Despite understanding the poor odds, some still choose to “roll the dice” and try to beat “the House” at its own game. We know the risks, yet the chance to win big and have fun is more important than acting rationally. While taking chances, no matter how unfavorable they are, may be fun for entertainment, casino odds have no place in your business life. Yet, this is exactly what many smart advisors are doing, oftentimes unknowingly.
When a Registered Investment Advisor (RIA) is capitalized by an injection of Private Equity (PE) or Venture Capital (VC) money, they typically create a Limited Partnership (or similar investment structure) for their investors. These dollars are a sleeve or allocation of an overall investment pool. The goal of each sleeve is to realize a return to feed the “fund” which then feeds return on investment to investors. Thus, when an RIA receives capital from PE or VC and then acquires Advisors, they must create a business model that ensures investment capital is paid back first.
This is usually done by finding spread in the various product lines including (but not limited to):
· Platform Fees · Minimum Accounts Fees · Investment Products · Markups on Non-Investment Items · Licensing · Annual Account Fees
The markups are so many and so deep, firms can offer advisors higher payouts while creating the illusion that they are a low-cost solution for clients. One way or another, “the House” will win, these expenses will hit clients’ accounts, and an advisor’s payout will be offset. Also, the advisor will need to justify his/her fees to charge a fair wrap fee.

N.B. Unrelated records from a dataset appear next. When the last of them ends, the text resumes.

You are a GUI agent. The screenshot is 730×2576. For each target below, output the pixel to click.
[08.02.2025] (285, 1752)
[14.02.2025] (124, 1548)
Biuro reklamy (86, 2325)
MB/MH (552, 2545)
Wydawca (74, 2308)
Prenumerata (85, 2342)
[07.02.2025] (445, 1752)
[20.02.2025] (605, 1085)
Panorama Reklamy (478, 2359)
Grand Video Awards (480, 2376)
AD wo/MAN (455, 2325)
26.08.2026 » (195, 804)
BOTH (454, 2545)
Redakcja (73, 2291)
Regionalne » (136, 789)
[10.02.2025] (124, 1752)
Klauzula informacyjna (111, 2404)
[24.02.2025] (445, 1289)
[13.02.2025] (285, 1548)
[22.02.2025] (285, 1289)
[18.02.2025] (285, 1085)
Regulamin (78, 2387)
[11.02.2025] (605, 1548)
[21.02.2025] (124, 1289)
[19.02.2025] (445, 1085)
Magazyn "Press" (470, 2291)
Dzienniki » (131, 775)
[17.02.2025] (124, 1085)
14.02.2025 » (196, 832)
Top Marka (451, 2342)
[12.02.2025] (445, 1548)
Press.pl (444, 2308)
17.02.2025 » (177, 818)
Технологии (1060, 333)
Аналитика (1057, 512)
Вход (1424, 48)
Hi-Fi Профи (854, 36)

This is not to say it’s always a bad business decision to accept PE/VC money. But if you’re hoping to make a sound transition decision, you must go beyond payout. Consider the impact of accepting this money on extra fees for your clients and over what time frame “the House” expects to recuperate their money. To find this out, read their ADV. Explore potential conflicts of interest and understand what and how they markup products. These disclosures and information are readily available so do your homework.
Don’t confuse a high payout with your ability to be a great negotiator. Ask yourself, “If I’m getting an upfront check to transition, where did that really come from and what is the cost to me and my clients (in basis points)?” You may quickly find that “free” money is actually a long-term loan that you and your clients must pay back.
When you make a decision that will impact your clients, career, or business legacy, make sure you understand the risks. Ask the right questions, get clear answers, and stay informed to beat “the House” and allow your career and clients to win.